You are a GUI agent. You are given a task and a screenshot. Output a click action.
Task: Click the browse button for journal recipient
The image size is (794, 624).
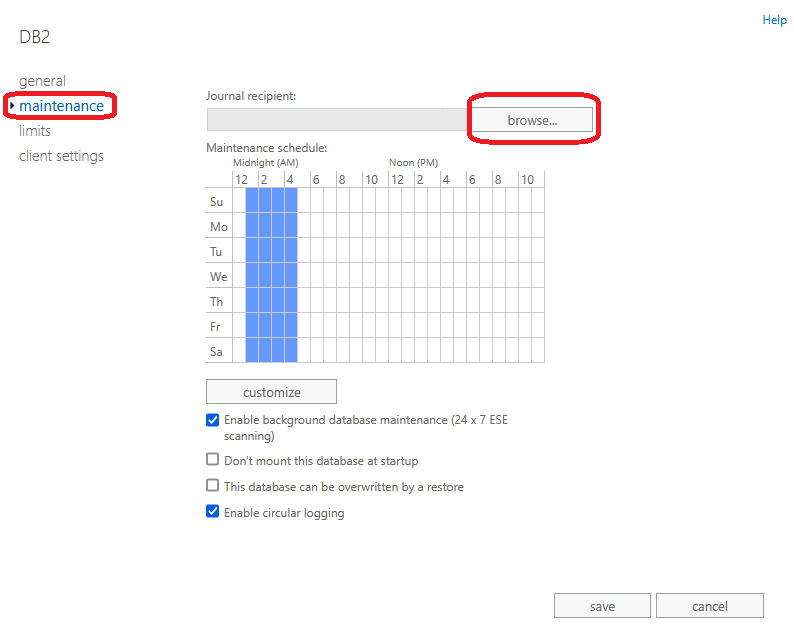[532, 120]
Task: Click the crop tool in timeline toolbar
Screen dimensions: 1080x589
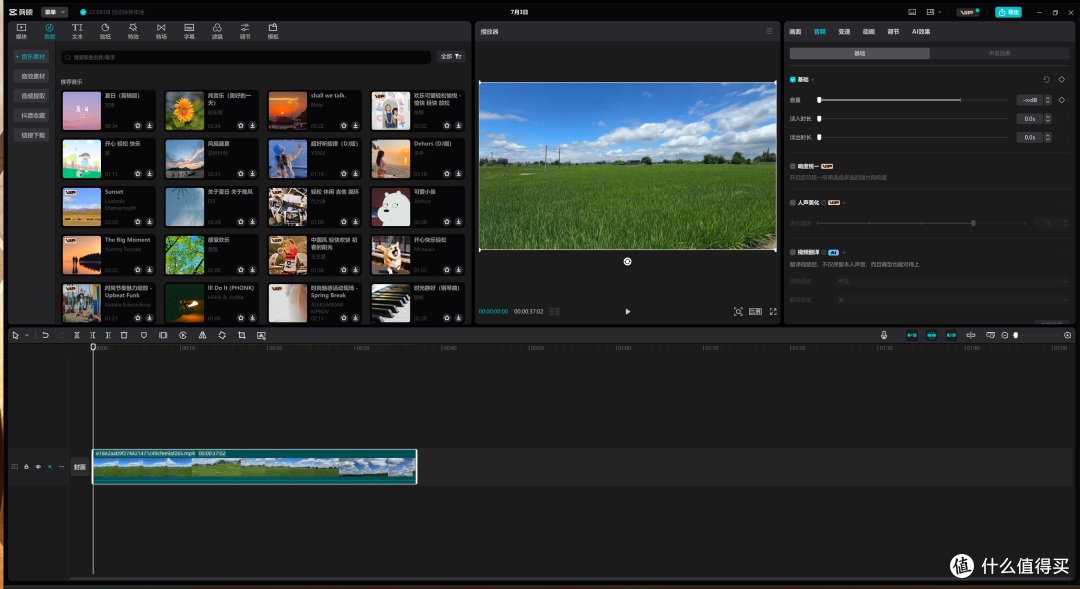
|---|
### TASK STATEMENT
Your response must reproduce the listing above word for word and must contain none of its pictures.

### SOLUTION TO THE PROBLEM
You are a GUI agent. You are given a task and a screenshot. Output a click action.
Task: Click the browse button for journal recipient
The image size is (794, 624).
[532, 120]
Task: Click the crop tool in timeline toolbar
Screen dimensions: 1080x589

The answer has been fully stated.